# Raw data:
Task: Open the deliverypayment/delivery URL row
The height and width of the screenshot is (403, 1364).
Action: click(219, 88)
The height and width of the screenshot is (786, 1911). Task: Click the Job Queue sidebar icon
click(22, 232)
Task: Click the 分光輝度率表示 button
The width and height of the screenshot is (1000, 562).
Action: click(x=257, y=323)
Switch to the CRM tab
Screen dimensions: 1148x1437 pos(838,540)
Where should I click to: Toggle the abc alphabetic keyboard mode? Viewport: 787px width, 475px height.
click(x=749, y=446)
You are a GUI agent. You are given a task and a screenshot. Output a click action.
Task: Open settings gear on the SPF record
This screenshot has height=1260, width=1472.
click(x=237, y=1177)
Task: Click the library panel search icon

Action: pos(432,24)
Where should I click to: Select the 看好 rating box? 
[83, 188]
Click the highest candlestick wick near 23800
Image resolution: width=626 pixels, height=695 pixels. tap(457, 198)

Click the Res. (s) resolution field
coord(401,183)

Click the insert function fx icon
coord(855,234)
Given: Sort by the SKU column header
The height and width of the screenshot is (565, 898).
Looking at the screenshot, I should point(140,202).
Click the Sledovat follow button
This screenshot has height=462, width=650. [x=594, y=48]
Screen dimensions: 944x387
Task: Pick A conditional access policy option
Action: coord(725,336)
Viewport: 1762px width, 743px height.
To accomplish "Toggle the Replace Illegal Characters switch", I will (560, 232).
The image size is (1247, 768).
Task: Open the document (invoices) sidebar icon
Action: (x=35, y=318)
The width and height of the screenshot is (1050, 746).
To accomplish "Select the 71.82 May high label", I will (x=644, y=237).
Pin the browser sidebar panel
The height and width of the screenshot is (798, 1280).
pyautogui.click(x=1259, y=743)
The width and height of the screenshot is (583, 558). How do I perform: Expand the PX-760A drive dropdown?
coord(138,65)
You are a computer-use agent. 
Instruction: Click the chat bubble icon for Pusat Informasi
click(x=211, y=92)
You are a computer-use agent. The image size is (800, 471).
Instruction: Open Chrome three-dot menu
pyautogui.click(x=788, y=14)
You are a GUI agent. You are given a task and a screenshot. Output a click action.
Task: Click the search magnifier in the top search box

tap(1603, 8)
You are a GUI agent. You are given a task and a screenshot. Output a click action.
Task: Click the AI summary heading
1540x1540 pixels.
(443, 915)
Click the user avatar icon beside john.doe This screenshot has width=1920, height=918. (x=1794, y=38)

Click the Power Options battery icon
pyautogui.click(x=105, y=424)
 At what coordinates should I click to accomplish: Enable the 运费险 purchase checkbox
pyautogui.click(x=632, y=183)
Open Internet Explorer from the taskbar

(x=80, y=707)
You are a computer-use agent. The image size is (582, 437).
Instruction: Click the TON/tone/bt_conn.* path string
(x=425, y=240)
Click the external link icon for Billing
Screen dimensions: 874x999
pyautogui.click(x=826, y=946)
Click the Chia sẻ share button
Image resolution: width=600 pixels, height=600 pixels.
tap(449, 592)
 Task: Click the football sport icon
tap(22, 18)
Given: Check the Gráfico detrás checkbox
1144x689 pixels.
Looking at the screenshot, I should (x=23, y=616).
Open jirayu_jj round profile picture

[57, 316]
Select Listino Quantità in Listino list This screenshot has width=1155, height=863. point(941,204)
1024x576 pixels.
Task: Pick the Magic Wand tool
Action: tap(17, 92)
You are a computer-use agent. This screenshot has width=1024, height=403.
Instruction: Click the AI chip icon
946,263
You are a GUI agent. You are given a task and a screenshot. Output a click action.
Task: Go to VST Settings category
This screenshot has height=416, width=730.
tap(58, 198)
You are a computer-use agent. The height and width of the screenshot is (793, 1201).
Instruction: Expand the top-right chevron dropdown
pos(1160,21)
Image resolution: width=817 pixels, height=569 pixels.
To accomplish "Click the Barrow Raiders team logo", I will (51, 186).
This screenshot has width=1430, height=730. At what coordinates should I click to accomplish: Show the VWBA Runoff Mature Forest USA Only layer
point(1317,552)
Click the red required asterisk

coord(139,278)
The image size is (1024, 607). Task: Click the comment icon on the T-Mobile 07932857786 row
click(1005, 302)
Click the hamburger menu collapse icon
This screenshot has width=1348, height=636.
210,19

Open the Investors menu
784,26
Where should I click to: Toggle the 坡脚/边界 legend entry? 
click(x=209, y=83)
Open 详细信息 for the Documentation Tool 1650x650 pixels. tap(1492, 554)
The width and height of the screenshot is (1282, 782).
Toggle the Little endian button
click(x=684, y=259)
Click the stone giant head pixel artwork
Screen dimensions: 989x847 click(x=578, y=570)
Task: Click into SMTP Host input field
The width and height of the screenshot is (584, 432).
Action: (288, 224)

# What the task asks:
Repeat the listing exactly.

# Solution to this task:
Task: Open the deliverypayment/delivery URL row
The height and width of the screenshot is (403, 1364).
Action: click(219, 88)
The height and width of the screenshot is (786, 1911). Task: Click the Job Queue sidebar icon
click(22, 232)
Task: Click the 分光輝度率表示 button
The width and height of the screenshot is (1000, 562).
Action: click(x=257, y=323)
Switch to the CRM tab
Screen dimensions: 1148x1437 pos(838,540)
Where should I click to: Toggle the abc alphabetic keyboard mode? Viewport: 787px width, 475px height.
click(x=749, y=446)
You are a GUI agent. You are given a task and a screenshot. Output a click action.
Task: Open settings gear on the SPF record
This screenshot has height=1260, width=1472.
click(x=237, y=1177)
Task: Click the library panel search icon

Action: pos(432,24)
Where should I click to: Select the 看好 rating box? 
[83, 188]
Click the highest candlestick wick near 23800
Image resolution: width=626 pixels, height=695 pixels. tap(457, 198)

Click the Res. (s) resolution field
coord(401,183)

Click the insert function fx icon
coord(855,234)
Given: Sort by the SKU column header
The height and width of the screenshot is (565, 898).
Looking at the screenshot, I should point(140,202).
Click the Sledovat follow button
This screenshot has height=462, width=650. [x=594, y=48]
Screen dimensions: 944x387
Task: Pick A conditional access policy option
Action: coord(725,336)
Viewport: 1762px width, 743px height.
To accomplish "Toggle the Replace Illegal Characters switch", I will (560, 232).
The image size is (1247, 768).
Task: Open the document (invoices) sidebar icon
Action: (x=35, y=318)
The width and height of the screenshot is (1050, 746).
To accomplish "Select the 71.82 May high label", I will (x=644, y=237).
Pin the browser sidebar panel
The height and width of the screenshot is (798, 1280).
pyautogui.click(x=1259, y=743)
The width and height of the screenshot is (583, 558). How do I perform: Expand the PX-760A drive dropdown?
coord(138,65)
You are a computer-use agent. 
Instruction: Click the chat bubble icon for Pusat Informasi
click(x=211, y=92)
You are a computer-use agent. The image size is (800, 471).
Instruction: Open Chrome three-dot menu
pyautogui.click(x=788, y=14)
You are a GUI agent. You are given a task and a screenshot. Output a click action.
Task: Click the search magnifier in the top search box

tap(1603, 8)
You are a GUI agent. You are given a task and a screenshot. Output a click action.
Task: Click the AI summary heading
1540x1540 pixels.
(443, 915)
Click the user avatar icon beside john.doe This screenshot has width=1920, height=918. (x=1794, y=38)

Click the Power Options battery icon
pyautogui.click(x=105, y=424)
 At what coordinates should I click to accomplish: Enable the 运费险 purchase checkbox
pyautogui.click(x=632, y=183)
Open Internet Explorer from the taskbar

(x=80, y=707)
You are a computer-use agent. The image size is (582, 437).
Instruction: Click the TON/tone/bt_conn.* path string
(x=425, y=240)
Click the external link icon for Billing
Screen dimensions: 874x999
pyautogui.click(x=826, y=946)
Click the Chia sẻ share button
Image resolution: width=600 pixels, height=600 pixels.
tap(449, 592)
 Task: Click the football sport icon
tap(22, 18)
Given: Check the Gráfico detrás checkbox
1144x689 pixels.
Looking at the screenshot, I should (x=23, y=616).
Open jirayu_jj round profile picture

[57, 316]
Select Listino Quantità in Listino list This screenshot has width=1155, height=863. point(941,204)
1024x576 pixels.
Task: Pick the Magic Wand tool
Action: tap(17, 92)
You are a computer-use agent. This screenshot has width=1024, height=403.
Instruction: Click the AI chip icon
946,263
You are a GUI agent. You are given a task and a screenshot. Output a click action.
Task: Go to VST Settings category
This screenshot has height=416, width=730.
tap(58, 198)
You are a computer-use agent. The height and width of the screenshot is (793, 1201).
Instruction: Expand the top-right chevron dropdown
pos(1160,21)
Image resolution: width=817 pixels, height=569 pixels.
To accomplish "Click the Barrow Raiders team logo", I will (51, 186).
This screenshot has width=1430, height=730. At what coordinates should I click to accomplish: Show the VWBA Runoff Mature Forest USA Only layer
point(1317,552)
Click the red required asterisk

coord(139,278)
The image size is (1024, 607). Task: Click the comment icon on the T-Mobile 07932857786 row
click(1005, 302)
Click the hamburger menu collapse icon
This screenshot has width=1348, height=636.
210,19

Open the Investors menu
784,26
Where should I click to: Toggle the 坡脚/边界 legend entry? 
click(x=209, y=83)
Open 详细信息 for the Documentation Tool 1650x650 pixels. tap(1492, 554)
The width and height of the screenshot is (1282, 782).
Toggle the Little endian button
click(x=684, y=259)
Click the stone giant head pixel artwork
Screen dimensions: 989x847 click(x=578, y=570)
Task: Click into SMTP Host input field
The width and height of the screenshot is (584, 432).
Action: (288, 224)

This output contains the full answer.